═══ Records for the task ═══

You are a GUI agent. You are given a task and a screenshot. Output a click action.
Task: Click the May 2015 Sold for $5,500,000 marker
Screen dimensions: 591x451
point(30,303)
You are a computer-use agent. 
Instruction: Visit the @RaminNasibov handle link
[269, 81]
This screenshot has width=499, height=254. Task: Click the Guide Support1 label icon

═══
═══ Records for the task ═══

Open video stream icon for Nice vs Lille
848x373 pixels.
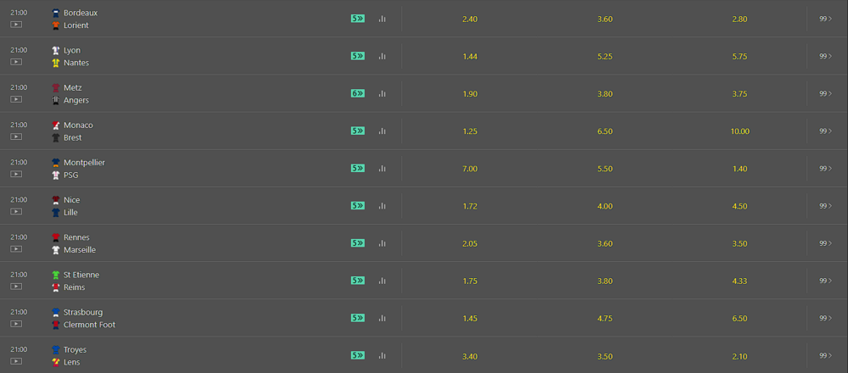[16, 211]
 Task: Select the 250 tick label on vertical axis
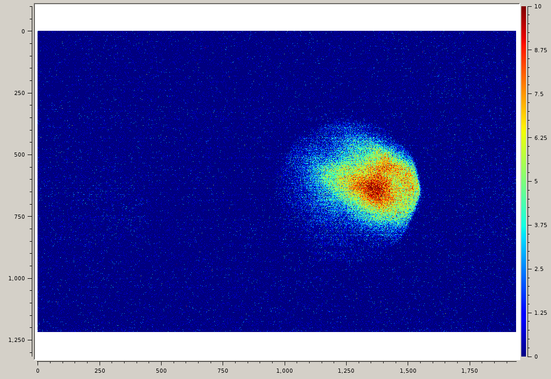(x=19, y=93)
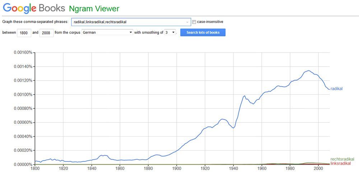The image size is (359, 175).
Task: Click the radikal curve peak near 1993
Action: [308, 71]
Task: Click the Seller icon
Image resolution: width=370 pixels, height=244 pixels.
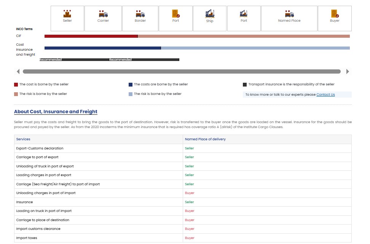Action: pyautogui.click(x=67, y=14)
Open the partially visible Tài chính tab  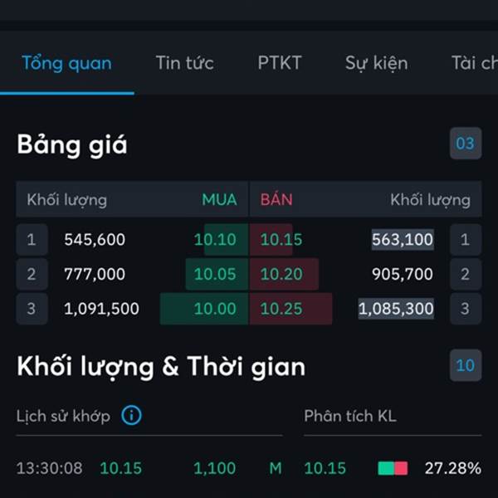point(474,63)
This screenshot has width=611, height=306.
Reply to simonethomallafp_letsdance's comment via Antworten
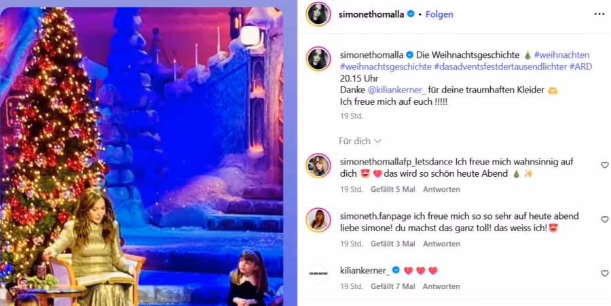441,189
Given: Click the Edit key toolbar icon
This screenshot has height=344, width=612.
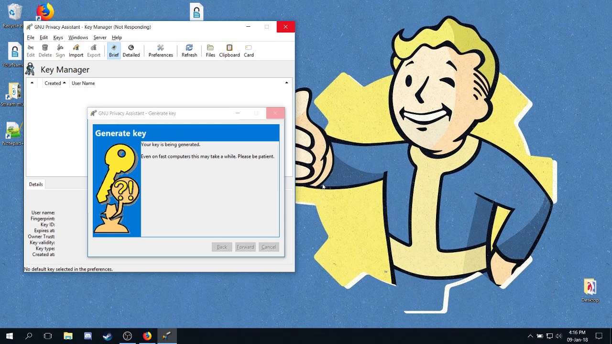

═══

• **The problem**
Starting at the line above that holds "You are a GUI" and ending at the line that holds "This screenshot has width=499, height=254.", transcribe each line exactly and include no other lines.

• **Your response**
You are a GUI agent. You are given a task and a screenshot. Output a click action.
Task: Click the May 2015 Sold for $5,500,000 marker
Screen dimensions: 591x451
point(30,303)
You are a computer-use agent. 
Instruction: Visit the @RaminNasibov handle link
[269, 81]
This screenshot has width=499, height=254. Task: Click the Guide Support1 label icon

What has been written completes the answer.